### [Stored rows]
* * *

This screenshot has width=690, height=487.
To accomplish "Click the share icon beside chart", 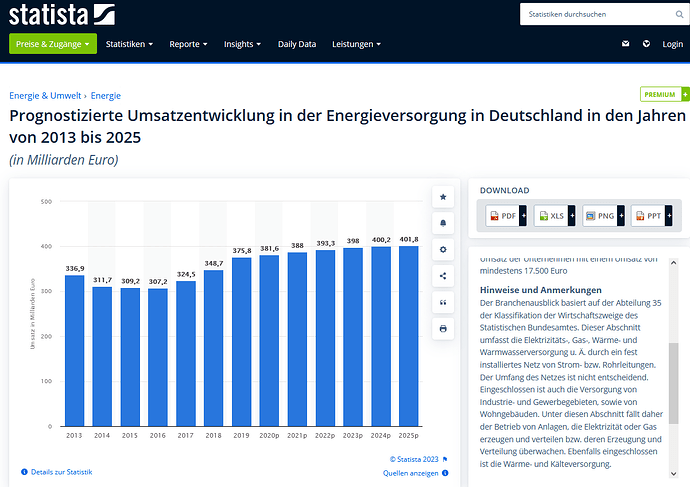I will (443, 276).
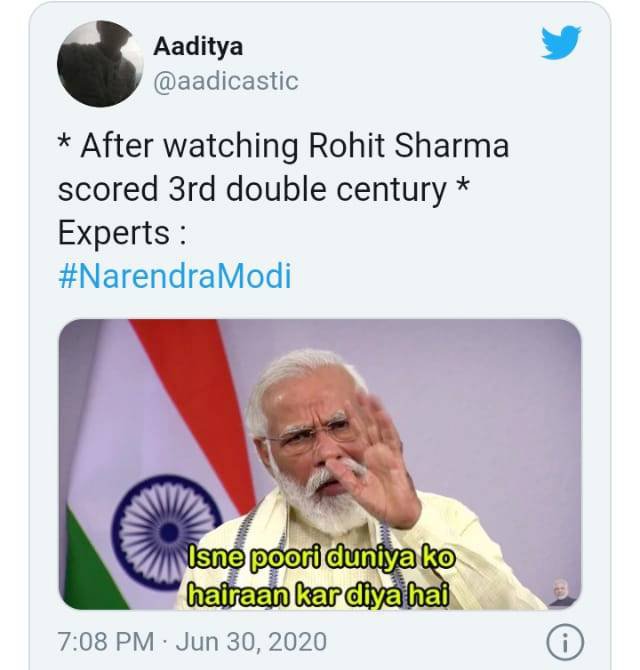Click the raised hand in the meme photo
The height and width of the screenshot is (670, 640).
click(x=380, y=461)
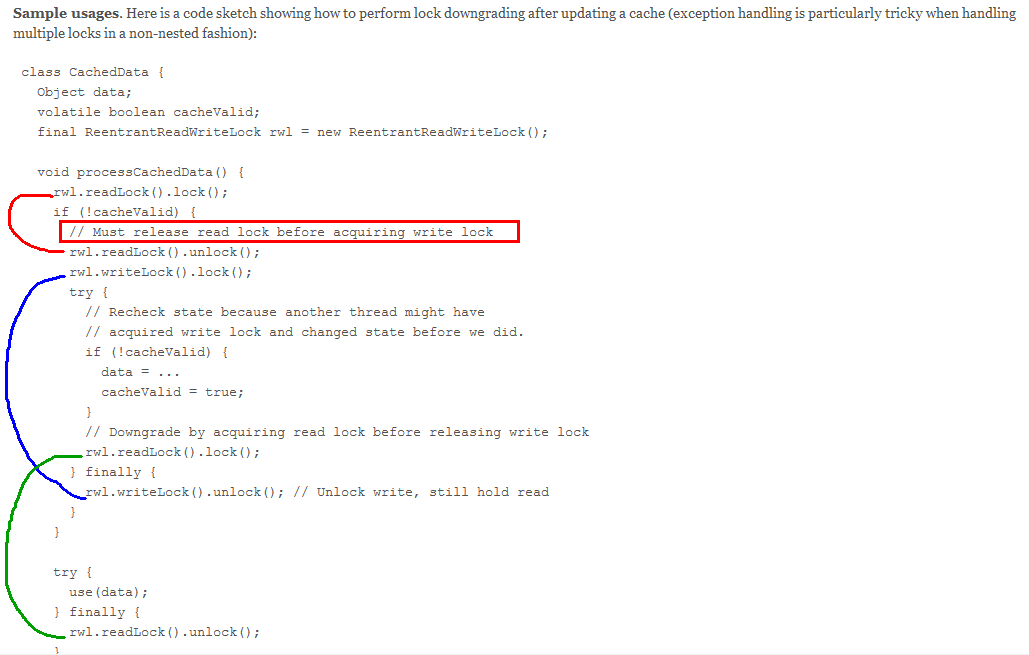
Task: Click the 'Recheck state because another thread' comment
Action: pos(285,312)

* * *

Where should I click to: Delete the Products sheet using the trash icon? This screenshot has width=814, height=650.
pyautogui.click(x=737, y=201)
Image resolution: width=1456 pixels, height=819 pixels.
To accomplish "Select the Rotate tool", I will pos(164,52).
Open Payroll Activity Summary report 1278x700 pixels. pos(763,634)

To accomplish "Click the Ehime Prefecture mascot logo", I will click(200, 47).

* * *

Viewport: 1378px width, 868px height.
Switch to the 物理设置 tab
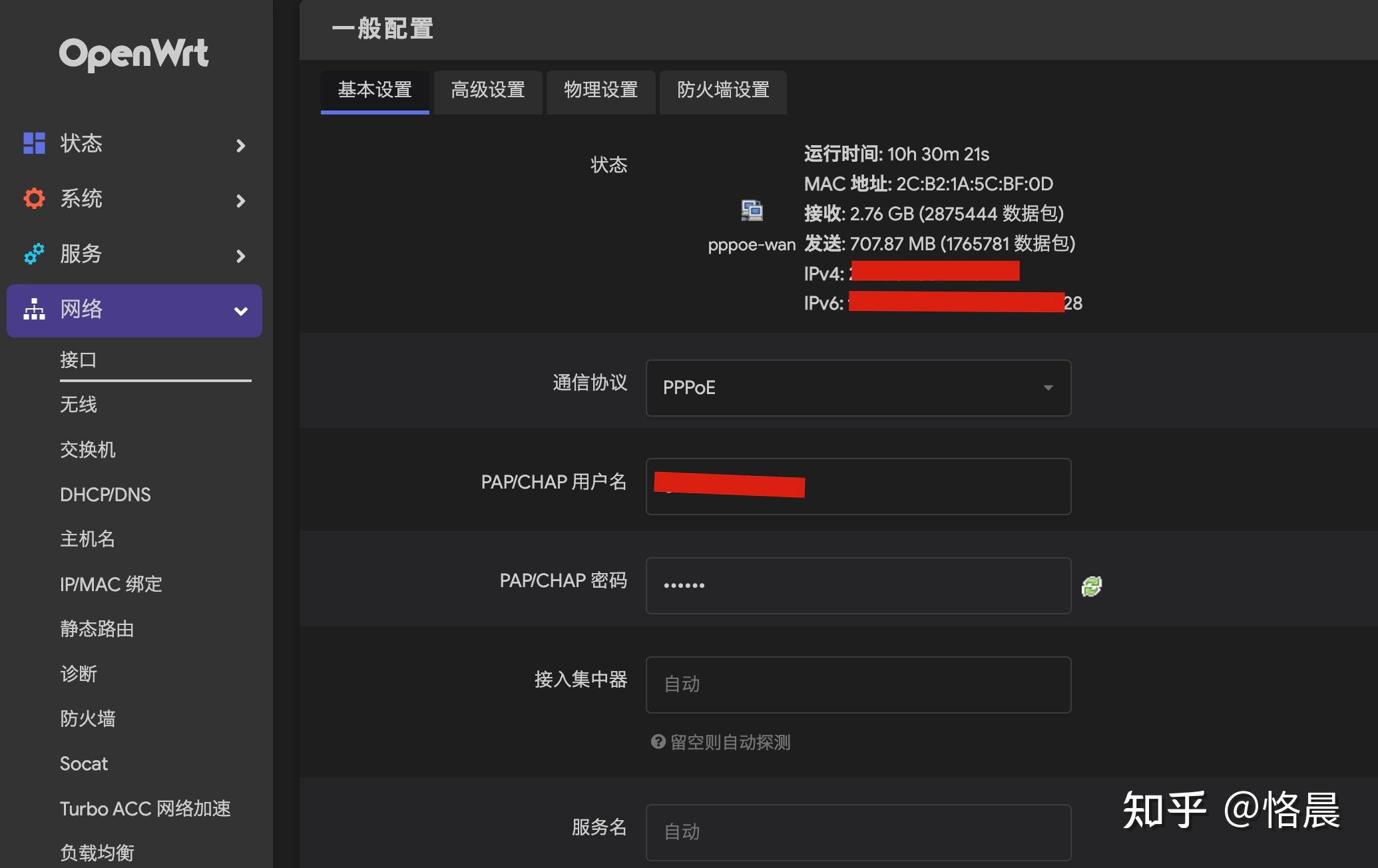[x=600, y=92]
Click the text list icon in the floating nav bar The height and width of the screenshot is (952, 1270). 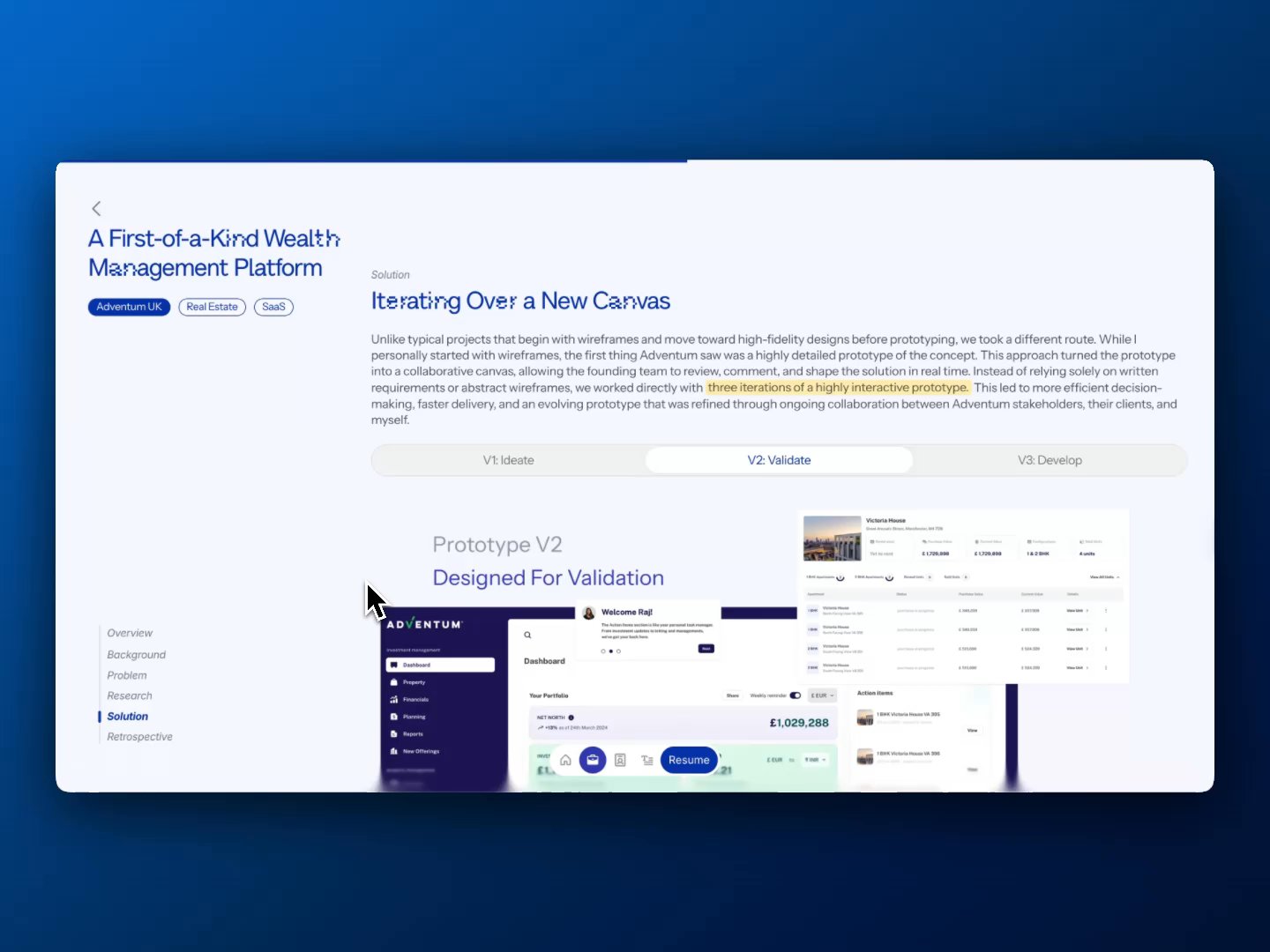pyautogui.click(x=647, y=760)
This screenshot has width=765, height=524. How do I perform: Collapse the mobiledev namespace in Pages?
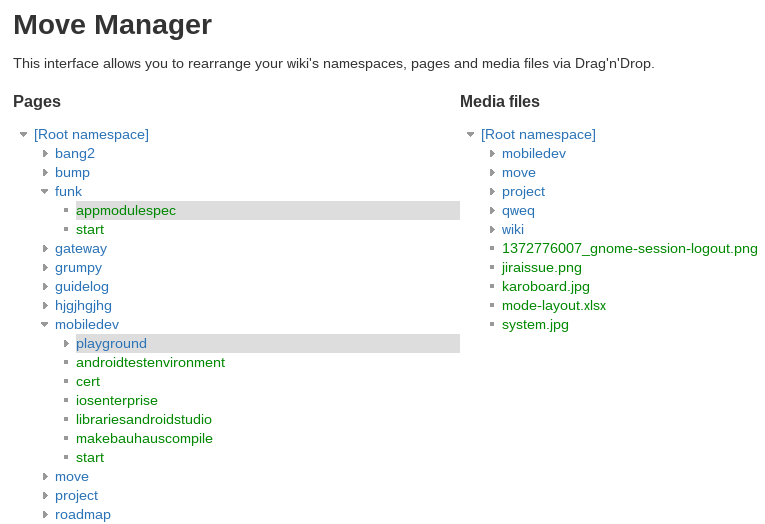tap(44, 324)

* * *

### [Set exercise]
Locate each line in the rows above that contains the word "This" with its capitalization matched exactly, and copy every such line.

### [Output of the exercise]
This screenshot has width=690, height=487.
Where should I click to: Delete the Products sheet using the trash icon? This screenshot has width=814, height=650.
This screenshot has width=765, height=524. How do I perform: Collapse the mobiledev namespace in Pages?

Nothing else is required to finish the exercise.